Activity. In the records below, the lines from the one with "Click the '/' path next to GET" through the last are to be printed exactly, and nothing else.

[Stored items]
⁂
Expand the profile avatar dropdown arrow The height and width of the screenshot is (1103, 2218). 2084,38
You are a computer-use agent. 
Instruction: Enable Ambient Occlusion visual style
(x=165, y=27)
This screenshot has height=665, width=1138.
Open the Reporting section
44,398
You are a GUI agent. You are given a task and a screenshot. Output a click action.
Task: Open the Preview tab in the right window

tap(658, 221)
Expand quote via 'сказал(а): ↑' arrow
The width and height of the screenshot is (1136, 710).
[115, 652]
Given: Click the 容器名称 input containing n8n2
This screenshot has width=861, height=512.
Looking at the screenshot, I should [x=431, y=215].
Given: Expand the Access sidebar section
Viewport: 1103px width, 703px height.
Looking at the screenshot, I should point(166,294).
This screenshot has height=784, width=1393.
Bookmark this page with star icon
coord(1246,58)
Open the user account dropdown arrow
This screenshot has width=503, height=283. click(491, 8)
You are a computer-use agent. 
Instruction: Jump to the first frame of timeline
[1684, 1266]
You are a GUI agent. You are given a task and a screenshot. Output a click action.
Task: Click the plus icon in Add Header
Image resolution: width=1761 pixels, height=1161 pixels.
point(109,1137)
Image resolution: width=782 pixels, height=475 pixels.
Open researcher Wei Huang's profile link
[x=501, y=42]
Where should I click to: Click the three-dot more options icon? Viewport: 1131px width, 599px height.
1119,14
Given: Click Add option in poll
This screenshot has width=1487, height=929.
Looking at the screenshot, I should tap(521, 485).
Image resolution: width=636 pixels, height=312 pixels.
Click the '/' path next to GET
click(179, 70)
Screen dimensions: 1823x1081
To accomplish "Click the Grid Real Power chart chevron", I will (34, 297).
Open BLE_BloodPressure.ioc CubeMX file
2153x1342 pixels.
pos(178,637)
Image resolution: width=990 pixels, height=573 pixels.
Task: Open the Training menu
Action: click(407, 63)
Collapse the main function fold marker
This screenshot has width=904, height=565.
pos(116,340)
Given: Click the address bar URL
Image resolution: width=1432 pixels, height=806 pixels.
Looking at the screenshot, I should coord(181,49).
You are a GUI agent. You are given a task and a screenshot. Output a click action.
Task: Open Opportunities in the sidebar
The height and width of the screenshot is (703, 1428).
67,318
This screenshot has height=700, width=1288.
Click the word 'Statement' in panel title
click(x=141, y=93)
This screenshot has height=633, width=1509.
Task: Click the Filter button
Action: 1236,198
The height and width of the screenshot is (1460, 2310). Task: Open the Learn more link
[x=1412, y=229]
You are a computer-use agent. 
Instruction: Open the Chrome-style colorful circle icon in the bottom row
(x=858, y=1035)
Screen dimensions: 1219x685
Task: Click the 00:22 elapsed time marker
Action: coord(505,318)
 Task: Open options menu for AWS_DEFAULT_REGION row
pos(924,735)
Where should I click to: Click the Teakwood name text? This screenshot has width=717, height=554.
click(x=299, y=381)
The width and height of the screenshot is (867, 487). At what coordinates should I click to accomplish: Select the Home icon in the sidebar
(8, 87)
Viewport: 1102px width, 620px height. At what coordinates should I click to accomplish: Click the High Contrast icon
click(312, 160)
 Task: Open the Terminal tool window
⁂
Output of the exercise.
Click the '/' path next to GET
click(179, 70)
Screen dimensions: 1823x1081
To accomplish "Click the Grid Real Power chart chevron", I will (34, 297).
Open BLE_BloodPressure.ioc CubeMX file
2153x1342 pixels.
pos(178,637)
Image resolution: width=990 pixels, height=573 pixels.
Task: Open the Training menu
Action: click(407, 63)
Collapse the main function fold marker
This screenshot has width=904, height=565.
pos(116,340)
Given: Click the address bar URL
Image resolution: width=1432 pixels, height=806 pixels.
Looking at the screenshot, I should coord(181,49).
You are a GUI agent. You are given a task and a screenshot. Output a click action.
Task: Open Opportunities in the sidebar
The height and width of the screenshot is (703, 1428).
67,318
This screenshot has height=700, width=1288.
Click the word 'Statement' in panel title
click(x=141, y=93)
This screenshot has height=633, width=1509.
Task: Click the Filter button
Action: 1236,198
The height and width of the screenshot is (1460, 2310). Task: Open the Learn more link
[x=1412, y=229]
You are a computer-use agent. 
Instruction: Open the Chrome-style colorful circle icon in the bottom row
(x=858, y=1035)
Screen dimensions: 1219x685
Task: Click the 00:22 elapsed time marker
Action: coord(505,318)
 Task: Open options menu for AWS_DEFAULT_REGION row
pos(924,735)
Where should I click to: Click the Teakwood name text? This screenshot has width=717, height=554.
click(x=299, y=381)
The width and height of the screenshot is (867, 487). At what coordinates should I click to accomplish: Select the Home icon in the sidebar
(8, 87)
Viewport: 1102px width, 620px height. At what coordinates should I click to accomplish: Click the High Contrast icon
click(312, 160)
 Task: Open the Terminal tool window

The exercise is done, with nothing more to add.